El mes pasado una serie de aldeas de los alrededores Grimari y Bambari fueron hechas cenizas y miles de personas resultaron desplazadas. En Bambari, combates recientes provocaron que más de 20.000 personas se convirtieran en desplazados dentro de su propio pueblo, incluyendo parte de la comunidad musulmana previamente evacuada del enclave PK12 en la capital, Bangui. Este desplazamiento forzoso, que ha modificado la geografía demográfica del país tendrá implicaciones en los años venideros.

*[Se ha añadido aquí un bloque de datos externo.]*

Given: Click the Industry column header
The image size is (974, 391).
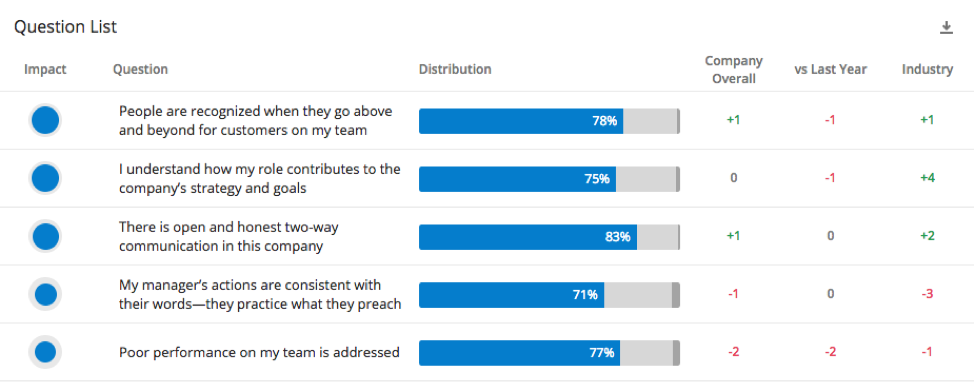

Las personas que se esconden en la selva carecerían de toda la ayuda si no fuera por nuestra intervención allí. Tenemos clínicas móviles que se desplazan durante seis horas cada día para facilitar tratamiento a niños con riesgo de malaria y heridos de guerra. Hemos puesto en marcha un sistema de ambulancias rurales para los heridos en el que, en las carreteras en mal estado, empleamos motocicletas. Aunque podemos negociar nuestro acceso a través de los puntos de control de las dos partes en conflicto, esto todavía no representa una garantía para la seguridad de nuestros equipos ni para los pacientes que tratamos de trasladar y el hecho de quedar atrapados en el fuego cruzado es una preocupación constante.

¿Cuáles son los mayores retos para la población de República Centroafricana en estos momentos?

RCA lleva años en una situación de crisis. Lo que resulta estremecedor es que lo que comenzó en el año 2013 es el deterioro de una situación que ya era terrible. Después de haber trabajado en la República Centroafricana en tres ocasiones desde 2006, parece que no hay fin a los sufrimientos de los centroafricanos. Pero entonces me vienen a la mente nuestros pacientes. La última vez que estuve en Grimari, trasladamos a un hombre a un hospital de Bangui. Tenía una herida de machete en el cuello y se estaba muriendo, con él venían su esposa y su hijo de seis meses. Tres semanas más tarde lo vi en el hospital, sonriendo, le habían dado de alta. Estas son las historias humanas que marcan la diferencia.